En dat was dan nog de meest fatsoenlijke bejegening, die hem vandaag ten deel was gevallen. De heer Drew, de vice-president, had Hopkins - eveneens zonder wedergroet - op barsche, ja bijna achterdochtige toon
| |
| |
gevraagd, of er een envelop voor hem was afgegeven en toen dit niet het g[e]val bleek, was hij met een uitdrukking van wantrouwen op zijn gezicht naar de lift gestapt. En de mindere goden van het kantoor, van jongste bediende tot chef-de-bureau toe, waren vandaag al eveneens zoo zonderling ernstig, bedrukt bijna.
Maar Hopkins was toch te veel principe-mensch, om zich het genot van de extra-boterham, die hij gewoon was tegen elf uur clandestien te nuttigen, door dit alles te ontzeggen.
‘Wie uit zijn humeur is, moet er maar weer in zien te komen,’ placht hij te zeggen en, in die trant filosofeerend, begon hij juist aanstalten te maken omslachtig zijn pak brood uit te pakken en zijn thermosflesch uit zijn tasch op te diepen, toen de eerste auto met bezoekers van de vergadering reeds voor de hal stilhield en Hopkins dus gedwongen was, zich van zijn taak te kwijten en van zijn eetgewoonte af te zien. En welke gastronoom is dan in zijn nopjes?
En, of het toeval ermee speelde, ook de vele vergaderingbezoekers waren schijnbaar minder in hun doen dan andere jaren. Toen gebeurde het maar al te vaak, dat Hopkins, zich de moeite getroostend uit zijn loge te schommelen en behulpzaam het portier van de auto openend, een fooi in de handen gestopt kreeg. En nu - de menschen letten amper op hem, laat staan dat ze zijn innemende en aanmoedigende glimlach bespeurden.
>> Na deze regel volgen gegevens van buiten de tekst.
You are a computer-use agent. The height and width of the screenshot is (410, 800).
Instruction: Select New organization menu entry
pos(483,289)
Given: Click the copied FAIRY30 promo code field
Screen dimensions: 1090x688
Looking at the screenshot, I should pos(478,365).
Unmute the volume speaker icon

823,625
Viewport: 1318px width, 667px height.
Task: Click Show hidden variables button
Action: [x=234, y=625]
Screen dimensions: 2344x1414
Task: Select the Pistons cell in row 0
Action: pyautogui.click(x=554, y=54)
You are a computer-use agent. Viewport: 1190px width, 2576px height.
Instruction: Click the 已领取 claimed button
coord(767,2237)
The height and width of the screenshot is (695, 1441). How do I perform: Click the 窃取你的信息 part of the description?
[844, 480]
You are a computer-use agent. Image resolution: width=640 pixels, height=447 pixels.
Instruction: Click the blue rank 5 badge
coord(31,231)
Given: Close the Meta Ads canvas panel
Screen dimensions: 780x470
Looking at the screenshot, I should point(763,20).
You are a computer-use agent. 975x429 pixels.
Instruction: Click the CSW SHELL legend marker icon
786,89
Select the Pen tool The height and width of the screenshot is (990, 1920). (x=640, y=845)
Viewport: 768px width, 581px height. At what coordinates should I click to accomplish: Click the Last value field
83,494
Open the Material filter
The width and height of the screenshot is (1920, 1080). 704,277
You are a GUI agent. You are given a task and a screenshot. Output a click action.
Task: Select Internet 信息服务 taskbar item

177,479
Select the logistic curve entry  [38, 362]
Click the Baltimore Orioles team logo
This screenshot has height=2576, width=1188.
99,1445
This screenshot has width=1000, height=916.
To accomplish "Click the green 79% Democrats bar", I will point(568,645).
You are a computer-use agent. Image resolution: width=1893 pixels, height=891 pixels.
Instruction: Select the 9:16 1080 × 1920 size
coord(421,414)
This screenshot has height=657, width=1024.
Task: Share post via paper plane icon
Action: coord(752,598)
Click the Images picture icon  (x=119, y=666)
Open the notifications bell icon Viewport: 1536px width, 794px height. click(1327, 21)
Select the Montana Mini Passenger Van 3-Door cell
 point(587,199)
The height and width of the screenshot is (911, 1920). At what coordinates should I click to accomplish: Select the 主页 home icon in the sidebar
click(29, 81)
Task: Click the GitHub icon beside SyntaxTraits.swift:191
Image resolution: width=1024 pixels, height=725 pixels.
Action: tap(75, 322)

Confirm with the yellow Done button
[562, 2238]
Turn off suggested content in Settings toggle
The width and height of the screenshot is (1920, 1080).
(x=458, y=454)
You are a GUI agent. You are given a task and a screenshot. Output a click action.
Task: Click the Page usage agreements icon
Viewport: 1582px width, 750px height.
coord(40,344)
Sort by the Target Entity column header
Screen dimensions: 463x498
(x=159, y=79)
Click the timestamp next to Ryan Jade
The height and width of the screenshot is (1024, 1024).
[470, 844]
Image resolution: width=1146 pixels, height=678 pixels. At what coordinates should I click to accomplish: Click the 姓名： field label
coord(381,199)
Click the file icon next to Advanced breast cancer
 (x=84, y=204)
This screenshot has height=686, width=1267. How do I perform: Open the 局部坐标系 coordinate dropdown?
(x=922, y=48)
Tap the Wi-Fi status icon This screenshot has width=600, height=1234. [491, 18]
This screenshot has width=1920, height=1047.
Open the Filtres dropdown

Hopkins bespaarde zich dan ook al spoedig de moeite, zich buiten zijn verblijfplaats te begeven, vergenoegde zich met een onderdanige buiging in de richting van iederen binnentredenden bezoeker en bepaalde zich ertoe, in gedachten een diepzinnige verhandeling te houden over de spreuk, die hij boven zijn zitplaats had bevestigd en die luidde:
| |
| |
‘Een mensch lijdt dikwijls het meest,
door het lijden, dat hij vreest
en dat nooit op komt dagen.
Zoo heeft hij meer te dragen,
dan God te dragen geeft.’
Wie gelegenheid had, de vergadering, die in de slechts bij uitzonderlijke gelegenheden als vandaag in gebruik zijnde ruime zaal werd gehouden, bij te wonen, zou de sleutel gevonden hebben tot de onvriendelijkheden, waaronder Hopkins van de zijde van de personeels-hiërarchie gebukt ging. Was andere jaren de vergadering een staalkaart van tevreden heeren, die alle voorstellen van directiezijde onder de gebruikelijke eerbetuigingen aan haar doorzicht en koene leiding aanvaardden - althans nadat uit de mond van den president vernomen was, hoeveel het dividend bedroeg, dat de directie zich voorstelde uit te keeren - thans was dit geheel anders.
De deelnemers aan de vergadering hadden dan ook bij hun uitnoodiging een financieel verslag ontvangen over de maatschappij, dat er verre van rooskleurig uitzag. Tot dusver was de balans nog altijd uitgekomen op een behoorlijk winstcijfer - het mocht het eene jaar dan al meer zijn dan het andere - terwijl dit jaar een dik verlies van maar eventjes één millioen pond geboekt moest worden. Een groot deel van de reserve der maatschappij moest hierdoor aangesproken worden en van dividend kon natuurlijk onder deze omstandigheden geen sprake zijn.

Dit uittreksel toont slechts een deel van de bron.